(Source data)

——————————

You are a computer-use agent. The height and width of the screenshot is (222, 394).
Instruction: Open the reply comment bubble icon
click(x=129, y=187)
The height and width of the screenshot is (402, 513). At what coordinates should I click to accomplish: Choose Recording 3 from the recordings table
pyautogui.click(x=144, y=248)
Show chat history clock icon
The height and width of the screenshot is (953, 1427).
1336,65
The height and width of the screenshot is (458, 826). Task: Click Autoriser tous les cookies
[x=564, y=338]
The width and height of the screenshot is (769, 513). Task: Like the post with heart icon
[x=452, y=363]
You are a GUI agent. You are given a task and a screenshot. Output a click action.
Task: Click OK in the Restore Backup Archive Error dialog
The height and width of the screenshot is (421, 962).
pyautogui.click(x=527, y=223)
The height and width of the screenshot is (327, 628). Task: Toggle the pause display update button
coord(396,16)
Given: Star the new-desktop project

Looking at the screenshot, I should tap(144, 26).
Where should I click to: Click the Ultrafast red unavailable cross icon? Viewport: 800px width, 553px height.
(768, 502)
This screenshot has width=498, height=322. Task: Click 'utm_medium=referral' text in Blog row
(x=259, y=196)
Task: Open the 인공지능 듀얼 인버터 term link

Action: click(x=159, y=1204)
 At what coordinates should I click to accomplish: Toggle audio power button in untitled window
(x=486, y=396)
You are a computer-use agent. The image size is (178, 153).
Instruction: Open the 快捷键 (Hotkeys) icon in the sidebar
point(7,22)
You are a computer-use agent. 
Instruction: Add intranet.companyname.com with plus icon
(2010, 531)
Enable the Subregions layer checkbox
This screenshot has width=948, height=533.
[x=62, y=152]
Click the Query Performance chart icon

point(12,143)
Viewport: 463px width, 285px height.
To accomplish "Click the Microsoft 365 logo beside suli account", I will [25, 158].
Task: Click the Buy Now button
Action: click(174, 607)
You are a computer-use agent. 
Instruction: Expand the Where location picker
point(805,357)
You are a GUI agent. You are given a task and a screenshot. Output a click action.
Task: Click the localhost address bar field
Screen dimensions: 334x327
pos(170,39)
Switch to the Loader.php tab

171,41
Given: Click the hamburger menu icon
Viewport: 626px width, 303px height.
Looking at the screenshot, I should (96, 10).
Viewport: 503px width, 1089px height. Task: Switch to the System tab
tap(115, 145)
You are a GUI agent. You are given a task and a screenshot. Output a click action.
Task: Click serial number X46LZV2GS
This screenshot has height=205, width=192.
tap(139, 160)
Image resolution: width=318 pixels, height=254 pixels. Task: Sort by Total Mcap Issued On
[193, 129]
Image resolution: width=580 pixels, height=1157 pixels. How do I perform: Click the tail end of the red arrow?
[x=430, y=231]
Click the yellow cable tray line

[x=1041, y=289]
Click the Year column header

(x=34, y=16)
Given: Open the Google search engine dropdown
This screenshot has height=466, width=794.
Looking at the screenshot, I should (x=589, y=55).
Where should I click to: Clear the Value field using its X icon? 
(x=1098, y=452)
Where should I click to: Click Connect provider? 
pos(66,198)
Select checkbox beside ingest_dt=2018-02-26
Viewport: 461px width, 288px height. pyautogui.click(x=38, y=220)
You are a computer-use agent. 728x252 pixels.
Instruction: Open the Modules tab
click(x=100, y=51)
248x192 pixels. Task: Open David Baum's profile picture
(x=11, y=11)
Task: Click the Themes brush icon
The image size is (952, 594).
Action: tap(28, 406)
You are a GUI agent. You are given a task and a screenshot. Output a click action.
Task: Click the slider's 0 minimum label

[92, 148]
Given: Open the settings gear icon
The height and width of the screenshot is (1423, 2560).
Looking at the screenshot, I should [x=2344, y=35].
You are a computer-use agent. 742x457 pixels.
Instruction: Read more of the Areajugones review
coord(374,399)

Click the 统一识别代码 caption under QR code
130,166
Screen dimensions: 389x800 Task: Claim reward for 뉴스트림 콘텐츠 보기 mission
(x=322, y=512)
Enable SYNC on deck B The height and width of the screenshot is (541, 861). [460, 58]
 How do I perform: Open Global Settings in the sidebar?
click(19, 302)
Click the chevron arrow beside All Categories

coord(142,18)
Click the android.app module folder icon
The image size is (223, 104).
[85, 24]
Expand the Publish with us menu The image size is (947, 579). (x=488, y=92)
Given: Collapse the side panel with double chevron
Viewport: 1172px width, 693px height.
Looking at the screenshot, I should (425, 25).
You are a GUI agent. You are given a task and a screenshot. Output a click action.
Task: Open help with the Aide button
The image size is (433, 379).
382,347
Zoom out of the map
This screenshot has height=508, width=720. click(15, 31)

——————————

- _Task item_: From the line with "How do I perform: Open" to the final line of the entries above, return every line exactly as written.

- _Completed task_:
 How do I perform: Open Global Settings in the sidebar?
click(19, 302)
Click the chevron arrow beside All Categories

coord(142,18)
Click the android.app module folder icon
The image size is (223, 104).
[85, 24]
Expand the Publish with us menu The image size is (947, 579). (x=488, y=92)
Given: Collapse the side panel with double chevron
Viewport: 1172px width, 693px height.
Looking at the screenshot, I should (425, 25).
You are a GUI agent. You are given a task and a screenshot. Output a click action.
Task: Open help with the Aide button
The image size is (433, 379).
382,347
Zoom out of the map
This screenshot has height=508, width=720. click(15, 31)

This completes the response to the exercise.